DISPLAY DEVICE FOR A VEHICLE, AND A METHOD FOR OPERATING SUCH A DISPLAY DEVICE

Abstract

A display device for a vehicle displays image information that can be seen by at least one vehicle occupant. A lighting unit and a display unit are provided, the lighting unit being designed as at least one laser, and at least some sections of the display unit being formed from at least one electro-active polymer and/or from a chromogenic material. A method is also provided for operating a display device.

Description

CROSS REFERENCE TO RELATED APPLICATIONS

The present application is a U.S. National Stage of International Application No. PCT/EP2012/054118 filed on Mar. 9, 2012, which claims the benefit of German Patent Application No. 10 2011013 628.2 filed on Mar. 11, 2011, German Patent Application No. 10 2011 109 326.9 filed on Aug. 3, 2011, and German Patent Application No. 10 2011 088 278.2 filed on Dec. 12, 2011 the entire disclosures of all of which are incorporated herein by reference.

The invention relates to a display device for a vehicle according to the preamble of patent claim 1. Furthermore, the invention relates to a method for operating such a display device according to the preamble of patent claim 8.

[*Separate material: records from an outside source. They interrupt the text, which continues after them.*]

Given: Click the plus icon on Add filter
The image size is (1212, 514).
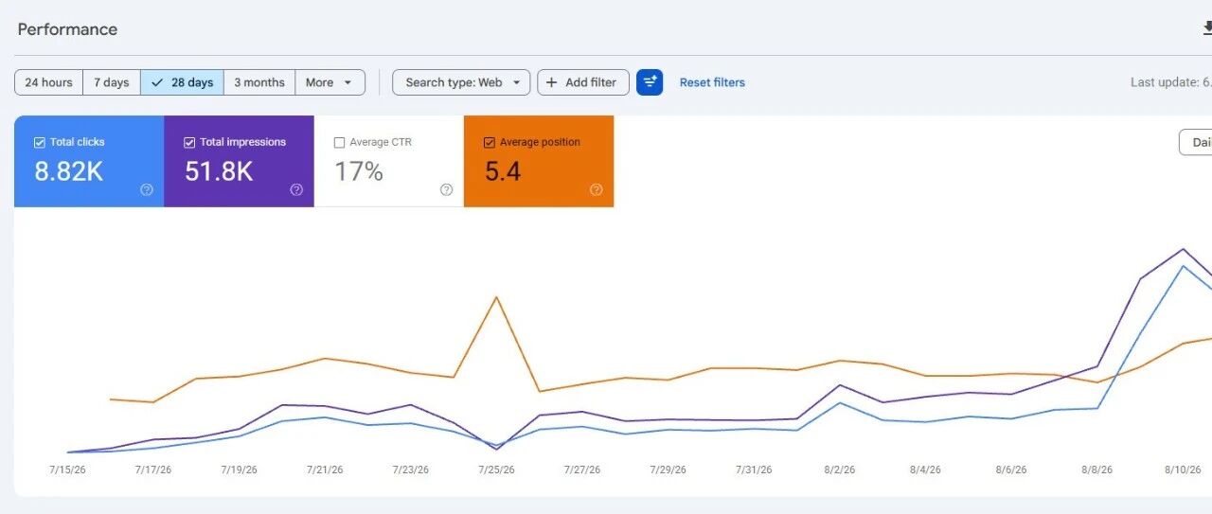Looking at the screenshot, I should pyautogui.click(x=552, y=82).
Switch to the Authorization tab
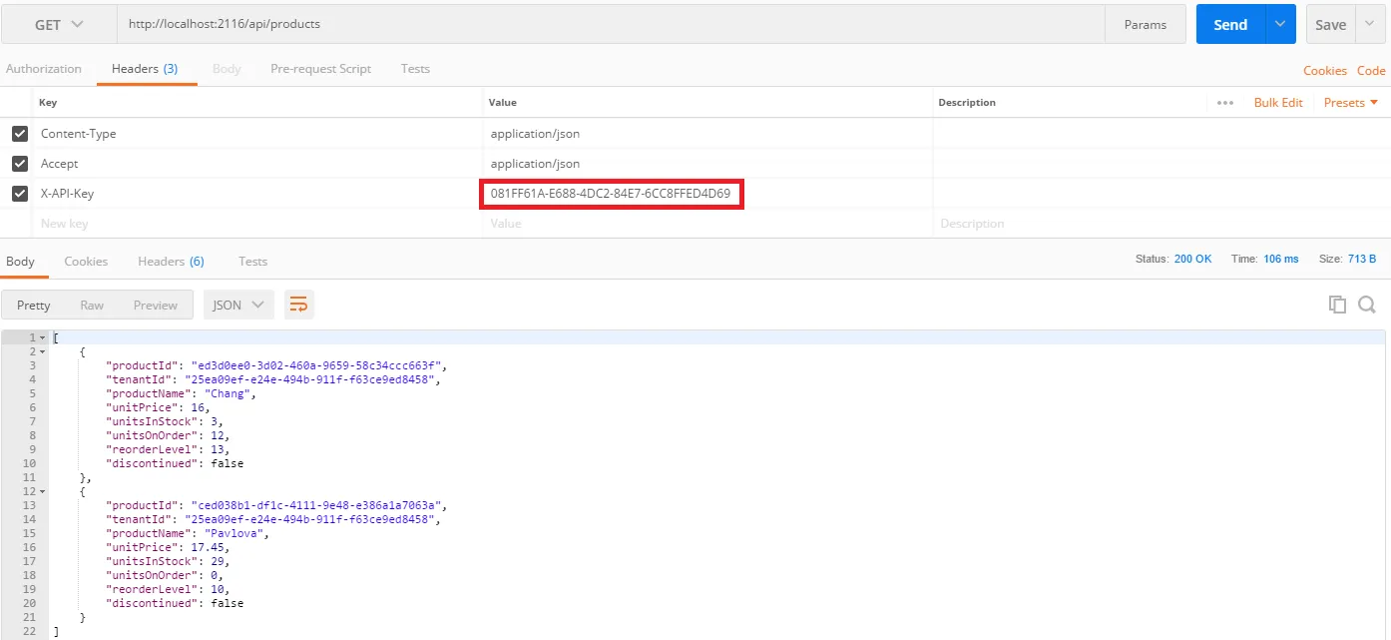 (44, 69)
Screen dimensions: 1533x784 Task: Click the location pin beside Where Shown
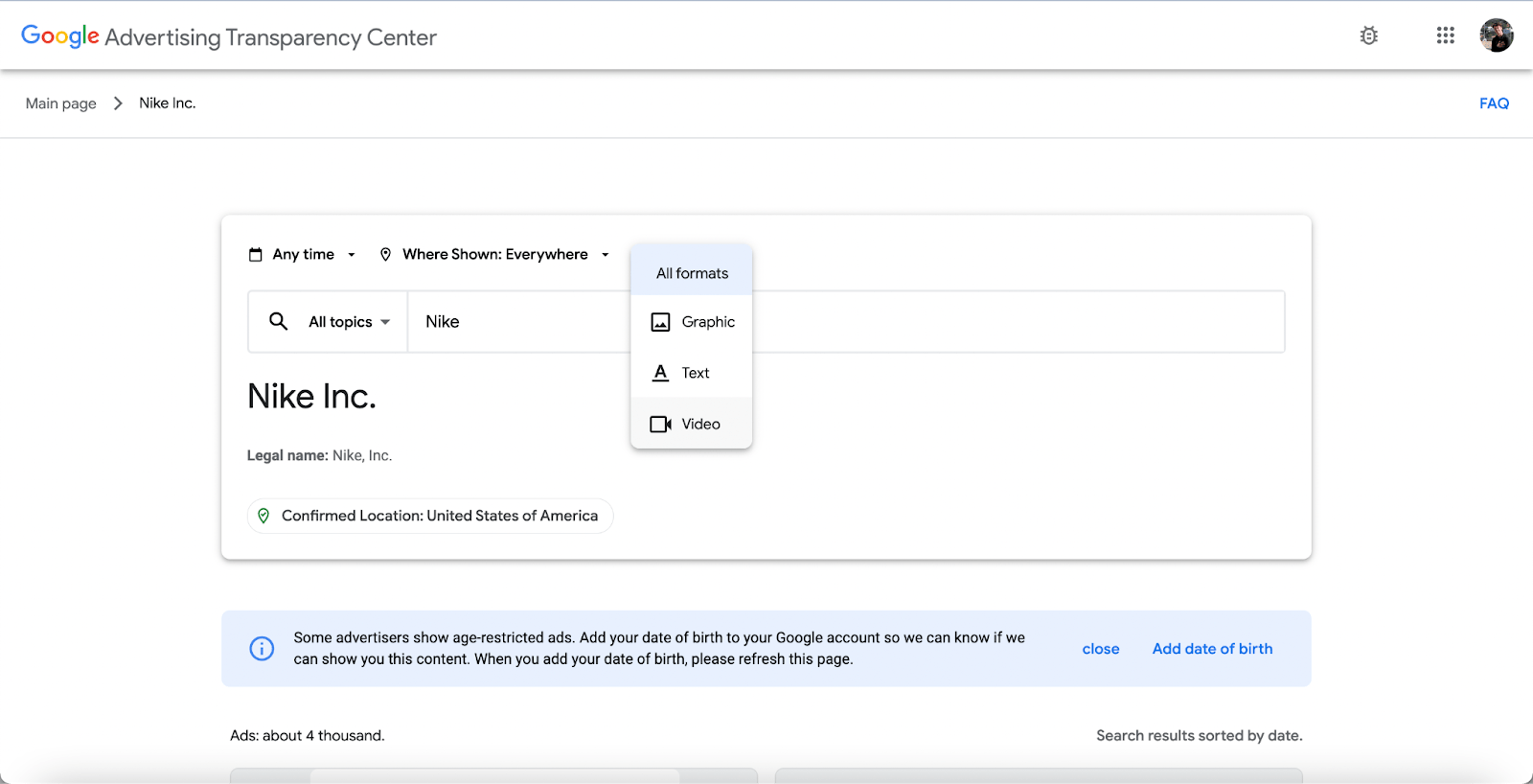point(385,255)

Display devices for a vehicle, for example in the form of so-called head-up displays are already known. In order to project bright images onto a display unit of a display device for a vehicle with a wide color spectrum and contrast, lasers are particularly well suited as lighting unit on account of their high optical efficiency. It is known here that, on account of the coherence of a laser beam, a so-called speckle pattern occurs as image noise, this giving the impression of granularity that covers the image. The speckle pattern results from the interference of coherent beams which are diffusely reflected from an optically rough surface of the display unit and transmitted and subsequently captured by a detector having a finite aperture, for example the human eye. This applies both to display devices for front projection, i.e. for viewing an image of the light backscattered from the display unit, and in back projection, i.e. for image viewing in the transmission of an image projected onto the rear side of the display unit.

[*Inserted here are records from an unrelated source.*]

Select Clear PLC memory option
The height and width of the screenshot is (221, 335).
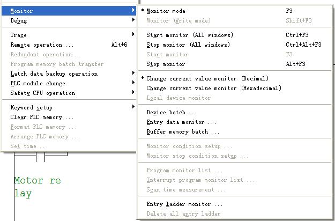pos(42,117)
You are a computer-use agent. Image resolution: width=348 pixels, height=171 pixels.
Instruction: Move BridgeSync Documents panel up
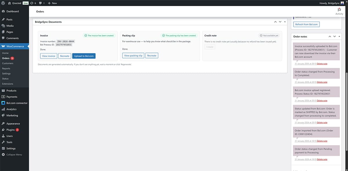point(275,21)
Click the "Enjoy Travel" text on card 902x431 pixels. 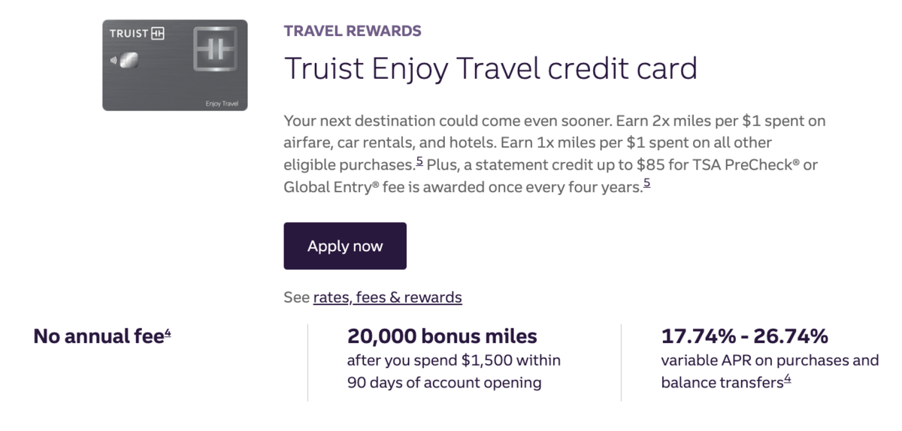click(221, 104)
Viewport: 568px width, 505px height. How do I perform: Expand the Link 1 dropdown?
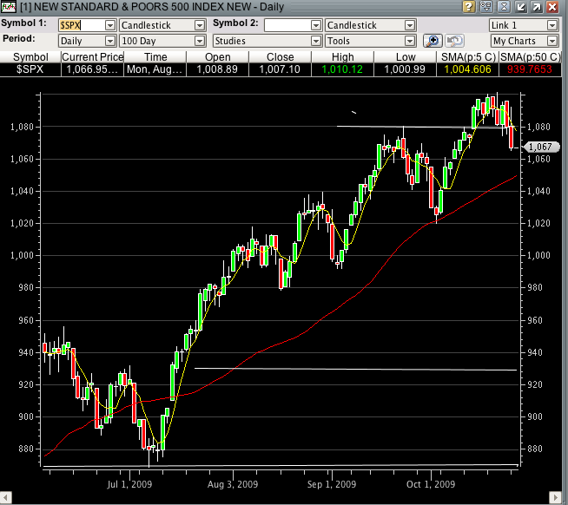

Various approaches are known for reducing and/or avoiding the speckle pattern in images of a display device. By way of example, U.S. Pat. No. 7,796,330 B2 proposes reducing the speckle pattern by means of two display devices that are moveable relative to one another. U.S. Pat. No. 7,762,673 B2 and U.S. Pat. No. 7,585,078 B2 propose splitting a laser beam into two partial beams by means of optical aids and thus reducing the temporal and spatial coherence of the laser beam. U.S. Pat. No. 7,535,937 B2 provides for extending a laser beam for projecting images onto a display device by means of combination of intra-cavity radiation and mixing of different frequencies.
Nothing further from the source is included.